Я оглянулась, чтобы посмотреть на свои запястья. Их связывали не обычной веревкой, а какими-то гибкими, но прочными плетеными ремнями, похожими на узкие кожаные плети. Узел был сложным, тугим, и мои пальцы онемели. Магия была под запретом, значит, нужна хитрость. Физическая хитрость.
В полной темноте я рассматривала нашу темницу.Яма была земляной, стены – неровными, с торчащими корнями. И тут мой взгляд упал на один особенно толстый, изогнутый корень, торчащий из стены на уровне моей талии. Он был старым, сухим, с шершавой, почти как наждак, корой.
— Вспышка, — зашептала я, идея обретала форму. — Помнишь, как меня льдом пытали, и как я ржала от щекотки?
— Как же, – клацнула она зубами. – Они решили, что ты сошла с ума. Что с того?
— С того, что щекотка нам поможет.
— Боги, боюсь представить, кого ты решила защекотать, — закатила глаза моя питомица.
А я решила защекотать корень. Что, если я буду не пытаться снять путы, а тереть их с этим корнем? Ну, самое опасное, вызовем огонь. Огонь, кстати, нам тоже подойдет.
Вспышка, выслушав мои доводы, замолчала на секунду, оценивая назревающие проблемы.
— Лавли, это либо гениально, либо безнадежно тупо. В твоем духе, так что я не против. Пробуй. Быстро! Пока она там поет, а не орет.
Я приноровилась. Завела связанные руки за спину, нащупала корень. Нашла выступающий, острый кусочек коры. И начала не тереть, а быстро-быстро водить этим местом по узлу на моих плетях. Движения были резкими, короткими, как щекотка. Я представляла, как этот шершавый выступ "щекочет" волокна узла, заставляя их смещаться.Это было неудобно и больно. Руки затекали еще сильнее. Но я чувствовала – что-то происходит! Корень цеплялся за узел, создавая микроскопичные рывки. Минута. Две. Пот лил с меня градом, смешиваясь с пылью. Сверху доносилось все то же упрямое, спокойное напевание Лалиссы, про то, что мальчик поплыл, мальчик попал, и че-то там про царицу.
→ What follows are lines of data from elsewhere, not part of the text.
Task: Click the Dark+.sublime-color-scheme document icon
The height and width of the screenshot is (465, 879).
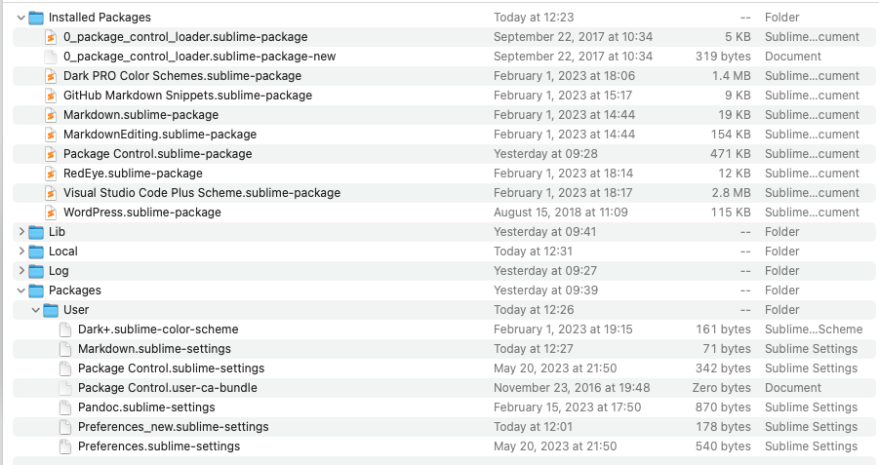Action: (x=65, y=329)
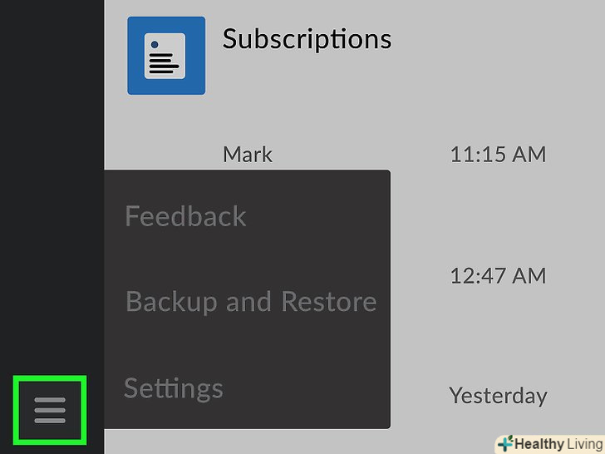Viewport: 605px width, 454px height.
Task: Open the conversation from Mark
Action: pos(248,155)
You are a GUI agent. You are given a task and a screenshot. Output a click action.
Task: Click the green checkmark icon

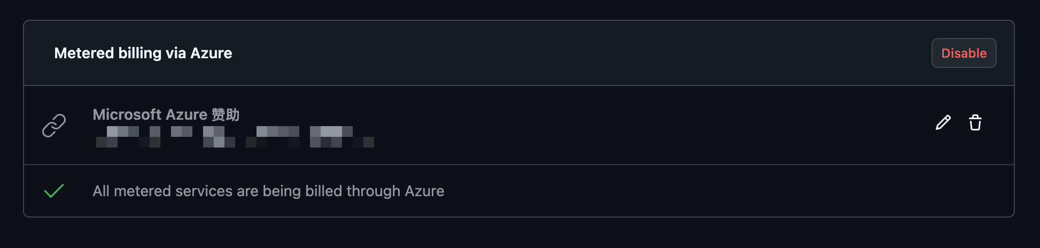pos(54,191)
Лалисса придавала мне сил, потому что не жаловалась, вводя своим поведением Психею в исступление.
И вдруг – о чудо! – я почувствовала слабину! Одна петля ослабла! Я рванула руками с новой силой, работая пальцами, которые начинали гореть от притока крови. Еще рывок. Еще! И вот одна рука выскользнула! Потом вторая! Путы висели на одной руке, развязанные!
— Получилось! – чуть не вскрикнула я от восторга. — Не радуйся раньше времени, Картофельная Королева, — шикнула Вспышка. — Ты все еще в яме! И Лалисса все еще у них!
Яма, да. Глубиной в мой рост. Стены земляные, но влажные и скользкие. Без рук не подняться. Лестницы нет. И тут мой взгляд упал... на забытый в углу ямы предмет.
Пенни из Дорцрана швырнула в меня шелковый платок в припадке гнева, когда я язвила насчет ее способностей. Подняв с полу камешек, я обернула ткань вокруг него, сделав подобие маленького грузика.
— Что ты задумала? — насторожилась Вспышка.
— Паек, — прошептала я, подбираясь под самый потолок ямы, к небольшой щели под дверью, откуда лился слабый свет. — Отвлекающий паек. Помнишь, как я голодна? Так вот, я решила... поделиться.